Su animada carcajada atrajo la atención de todos: un fruncimiento de ceño en su madre, una sonrisa en su padre y dos mohines en sus hermanas. Desde luego, cualquier intento de mantener un diálogo importante entre ellos era imposible, lo cual exasperó más a Georgiana.

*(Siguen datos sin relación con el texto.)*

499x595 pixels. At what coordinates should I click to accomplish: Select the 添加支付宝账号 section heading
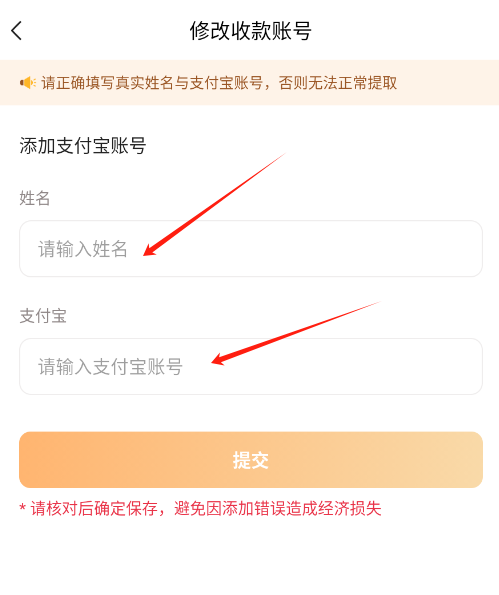[83, 146]
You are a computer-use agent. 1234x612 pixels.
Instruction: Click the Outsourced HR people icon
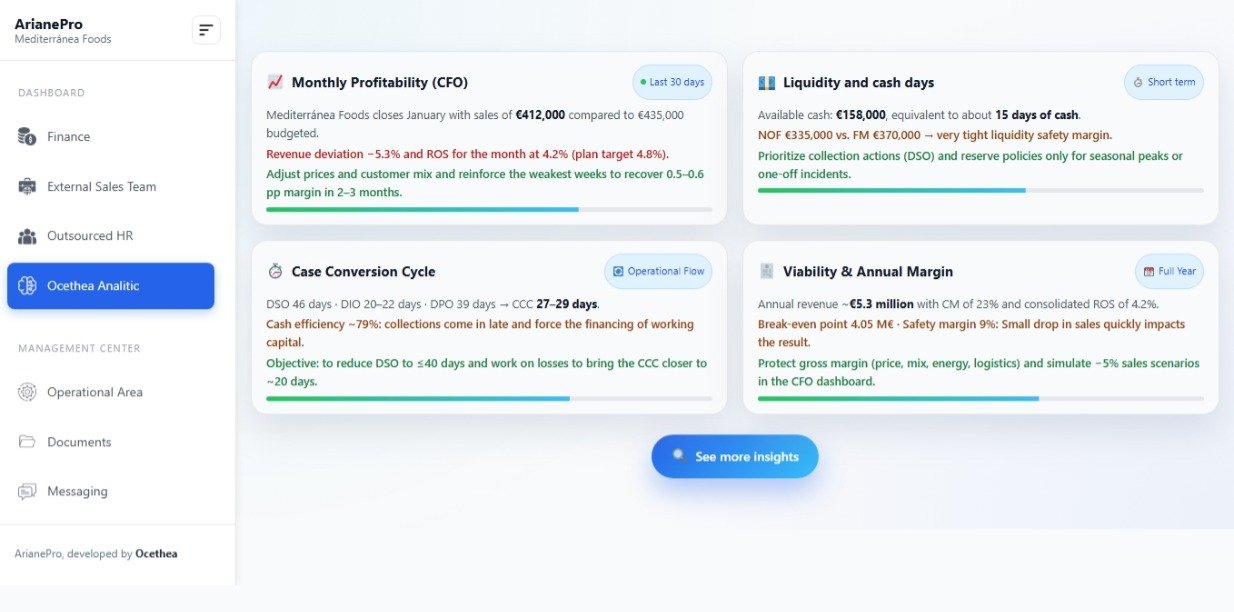coord(27,236)
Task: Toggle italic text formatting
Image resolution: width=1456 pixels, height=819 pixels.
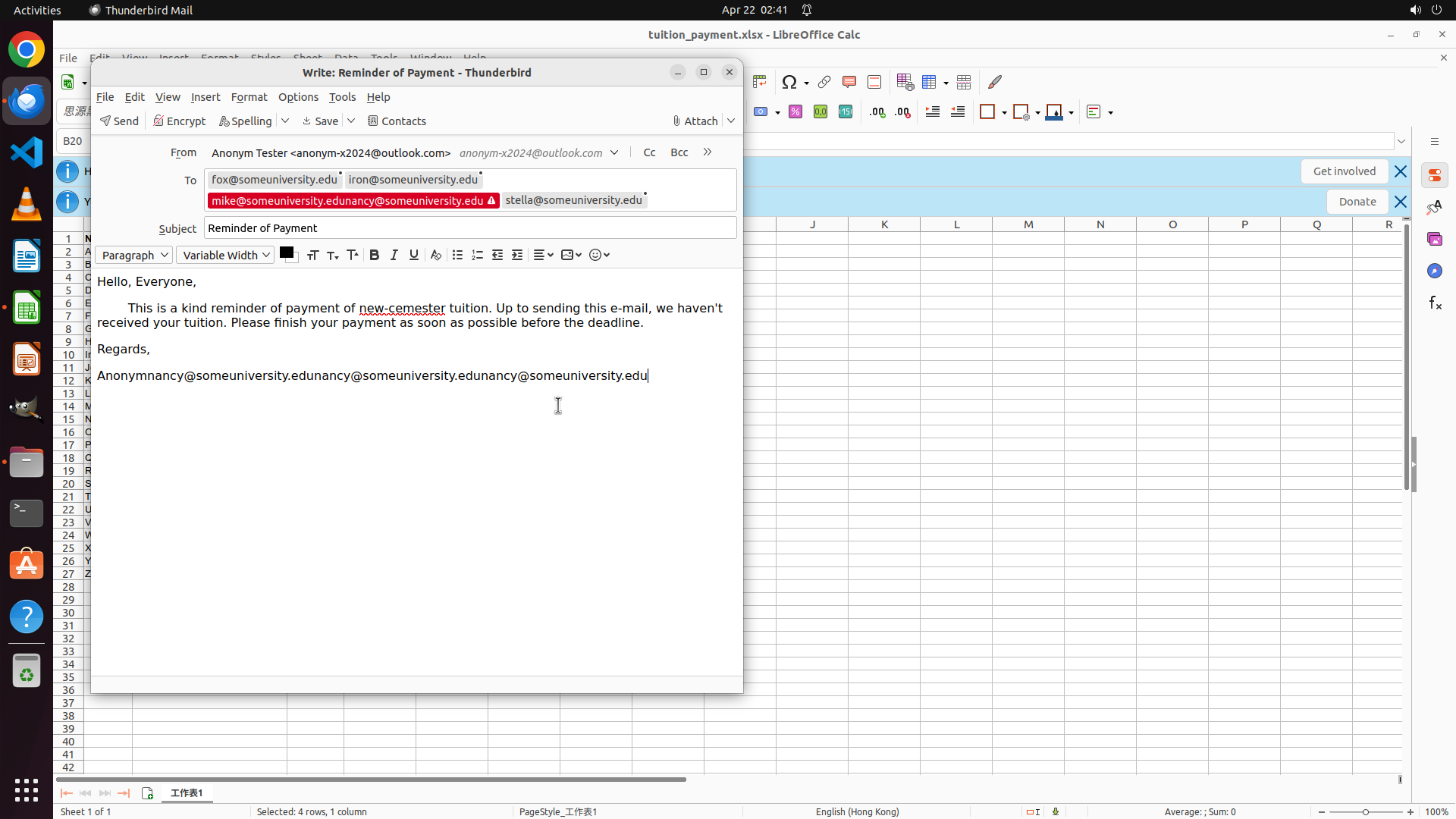Action: (x=394, y=255)
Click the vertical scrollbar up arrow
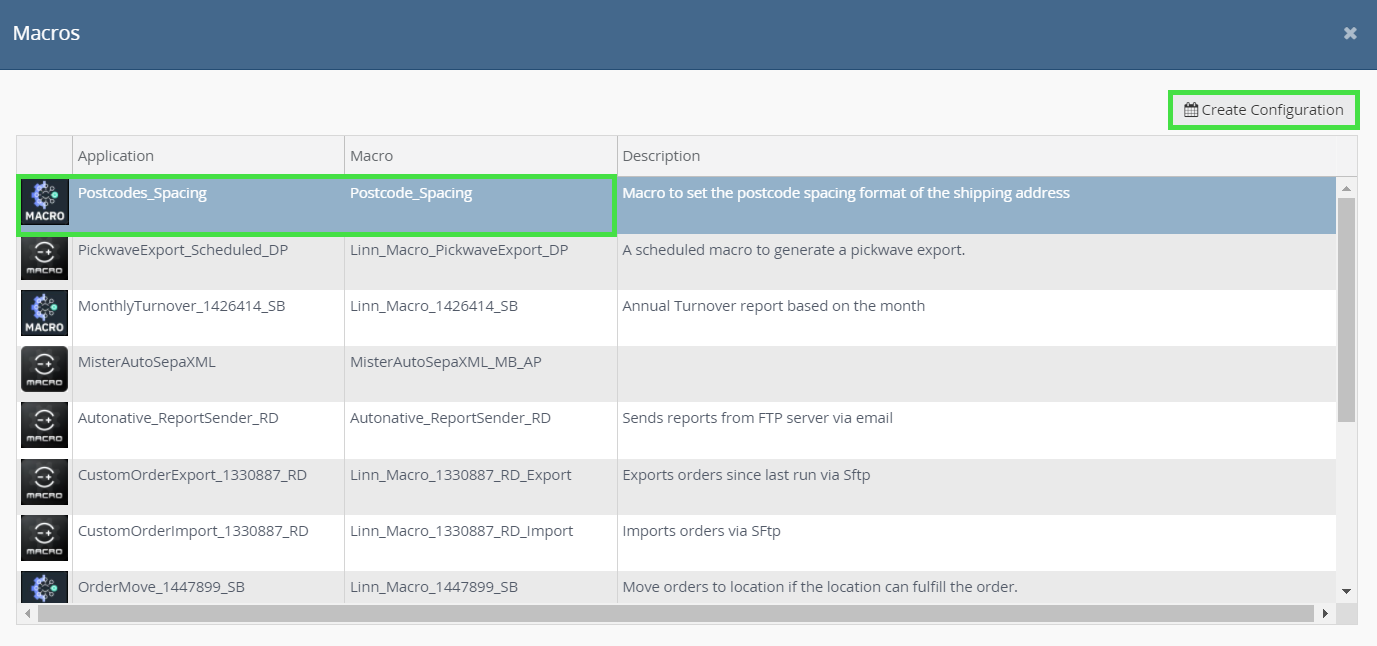 click(1346, 187)
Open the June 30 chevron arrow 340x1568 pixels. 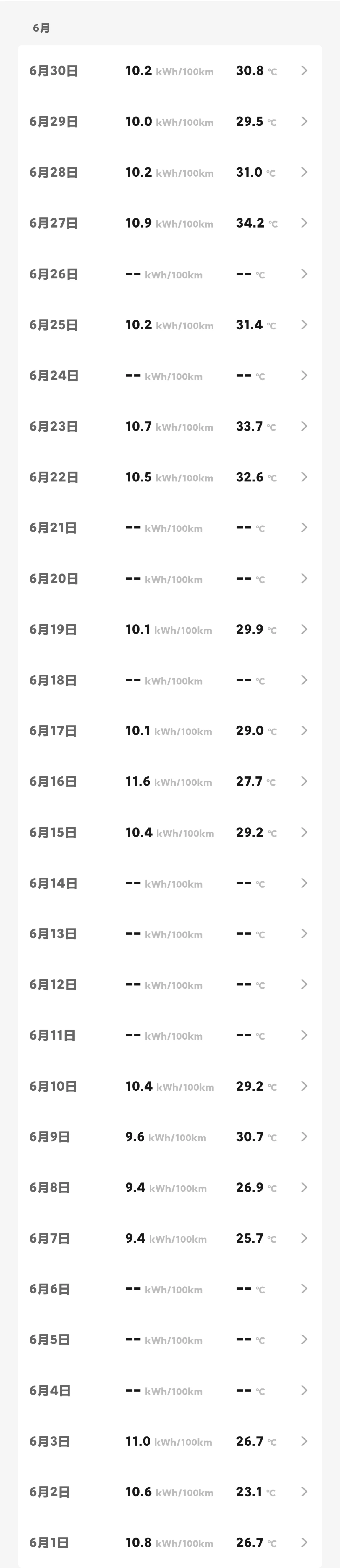[304, 71]
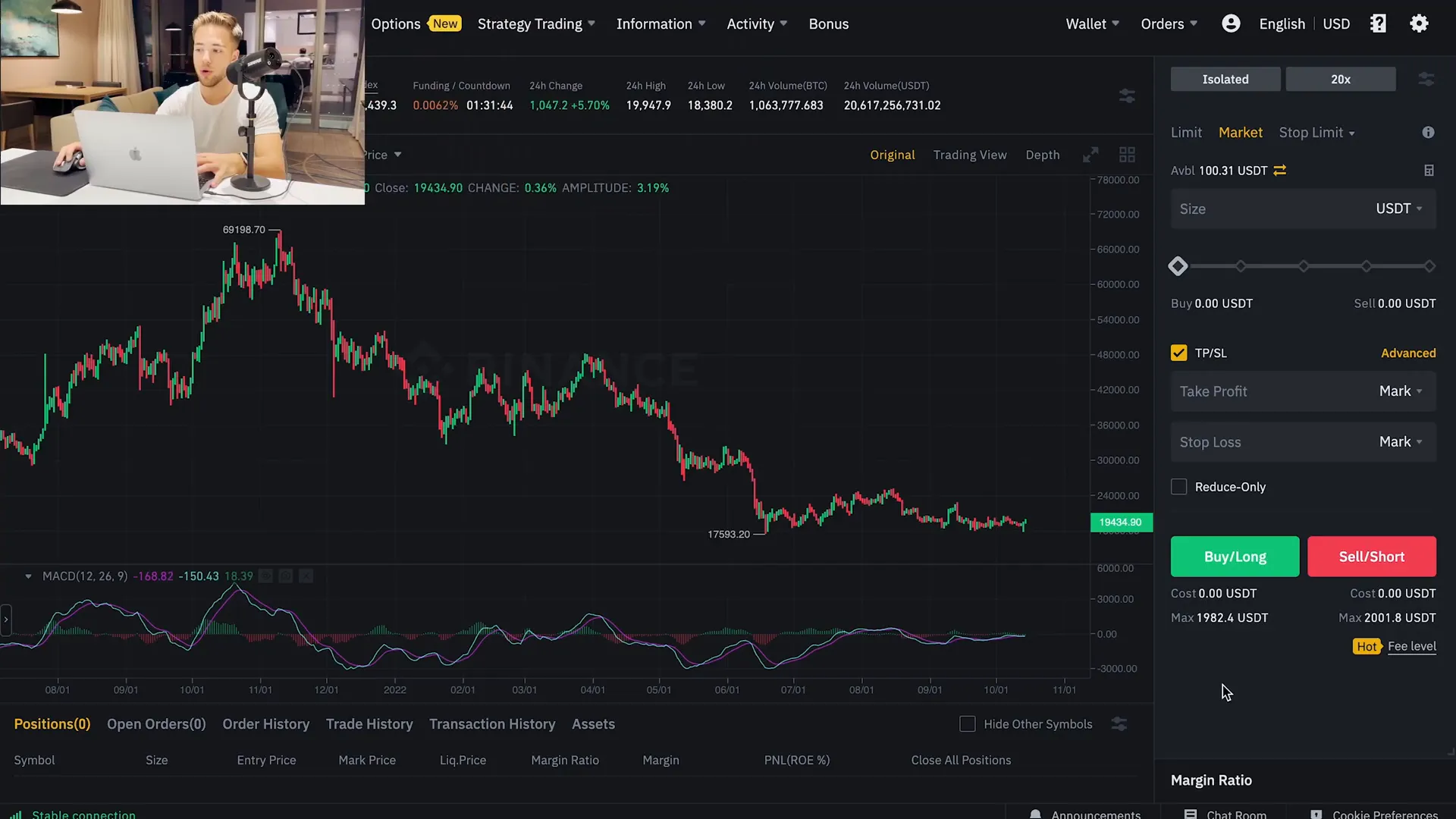Click the wallet settings refresh icon

point(1280,170)
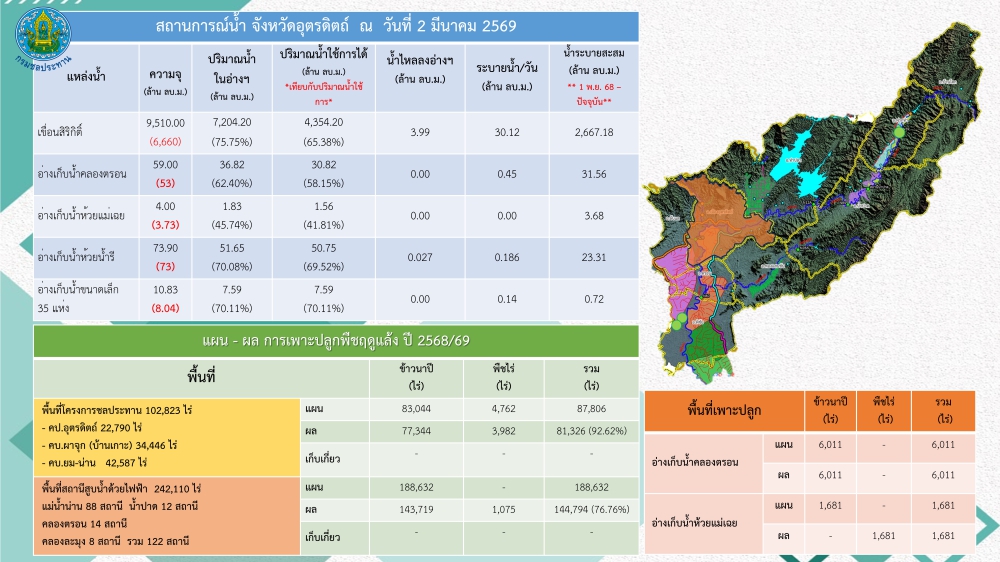Click the green แผน - ผล การเพาะปลูก header
Image resolution: width=1000 pixels, height=562 pixels.
pos(336,341)
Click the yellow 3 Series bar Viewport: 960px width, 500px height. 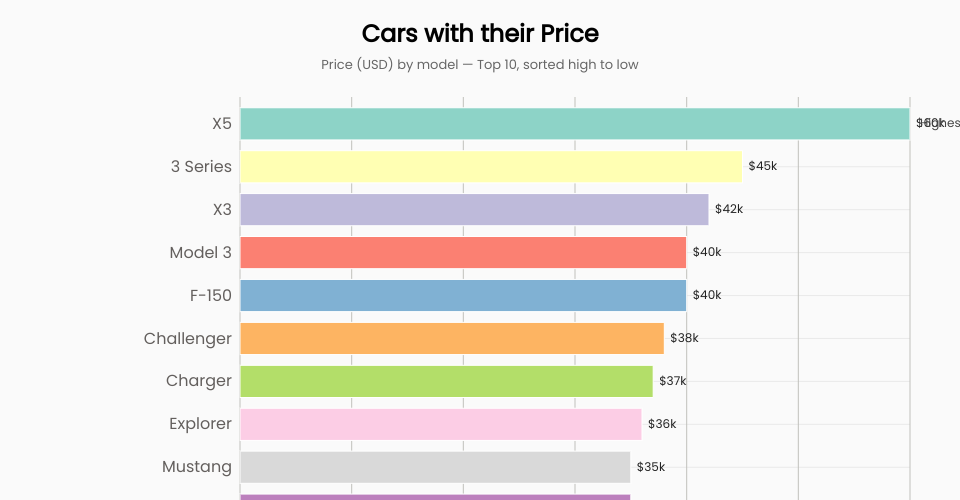pyautogui.click(x=490, y=166)
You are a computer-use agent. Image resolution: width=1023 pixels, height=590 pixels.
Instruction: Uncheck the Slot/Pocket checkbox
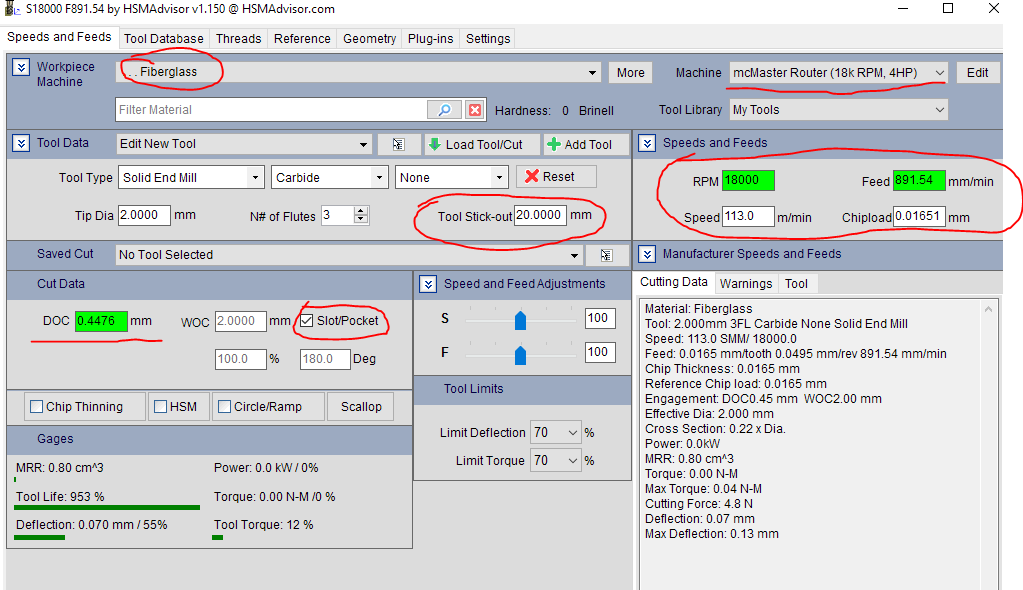(307, 321)
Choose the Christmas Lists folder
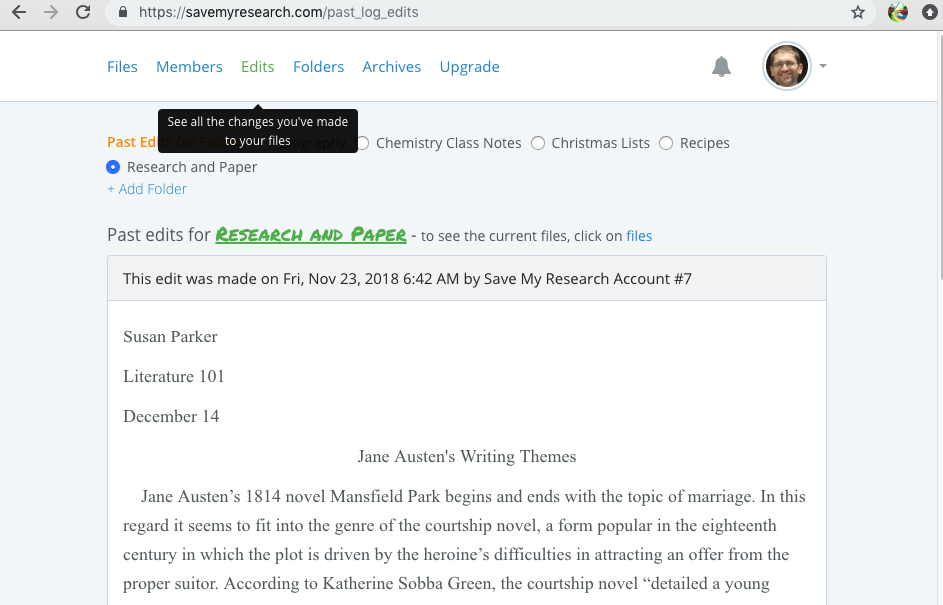Viewport: 943px width, 605px height. tap(538, 143)
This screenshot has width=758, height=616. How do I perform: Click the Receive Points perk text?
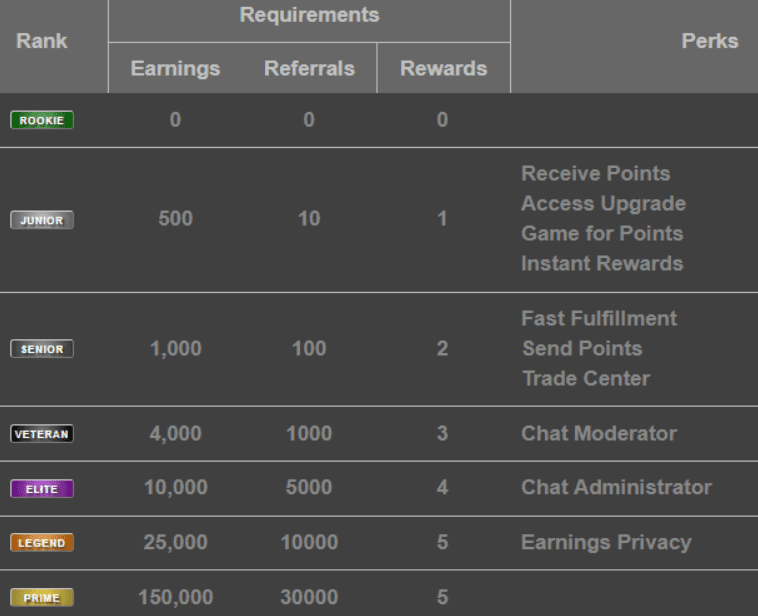(x=596, y=174)
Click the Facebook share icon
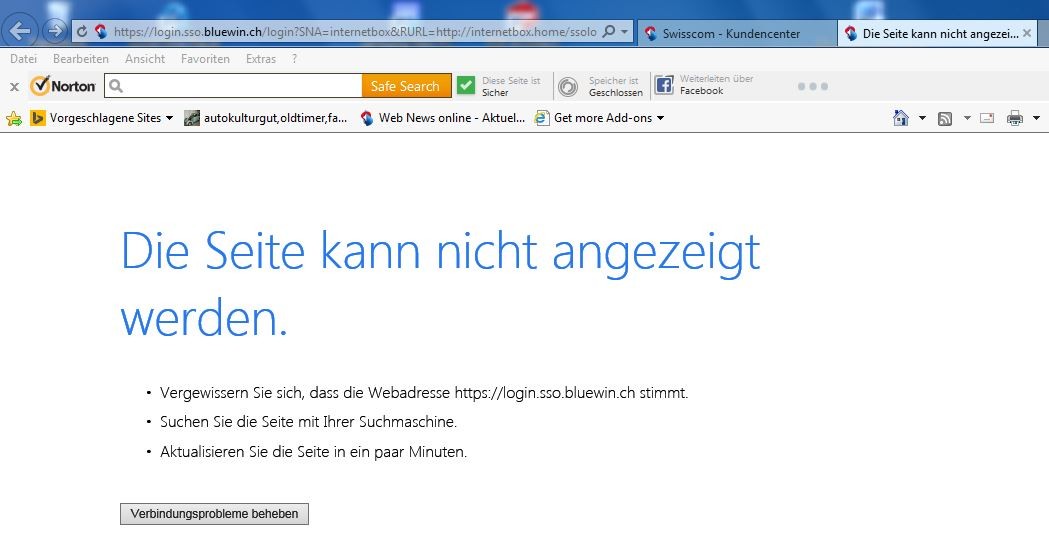 [664, 86]
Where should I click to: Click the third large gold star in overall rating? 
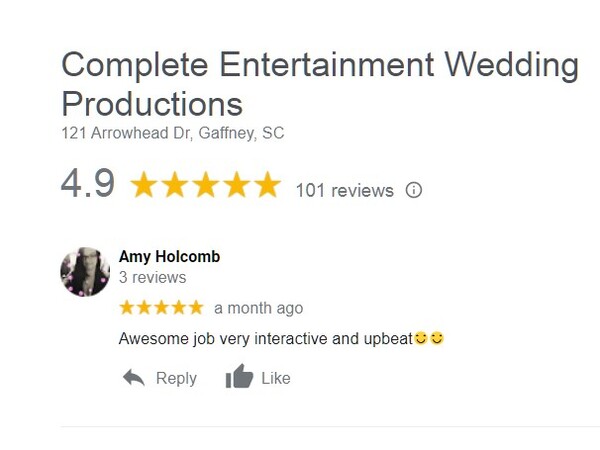(206, 184)
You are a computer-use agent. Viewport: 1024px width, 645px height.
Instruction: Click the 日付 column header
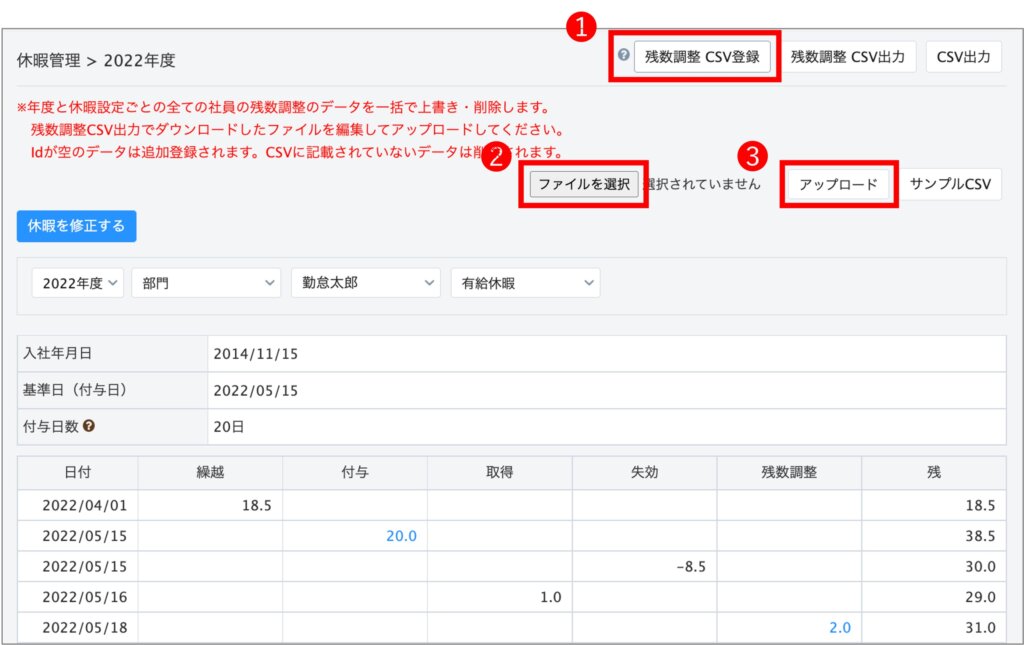point(77,473)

¿Cómo podía permanecer sentado, fingiendo que disfrutaba de la mediocre capacidad de sus hermanas, cuando ella se moría por largarse? Jamás sabía qué clase de conducta esperar de ese hombre. Su naturaleza mercurial, al tiempo que molesta, también parecía estimular una parte hasta ahora desconocida en ella que anhelaba ese estímulo. Quizá lo encontraba tan irresistible por el hecho de que su vida era más bien corriente y su familia y conocidos absolutamente predecibles.

Pero eso era todo. En cuanto se deshiciera del errático marqués, recuperaría su existencia estable, donde imperaban la lógica y el raciocinio, siendo sus únicos estímulos los mentales. Y si el resto de su cuerpo femenino temblaba de decepción, no tenía intención de complacerlo.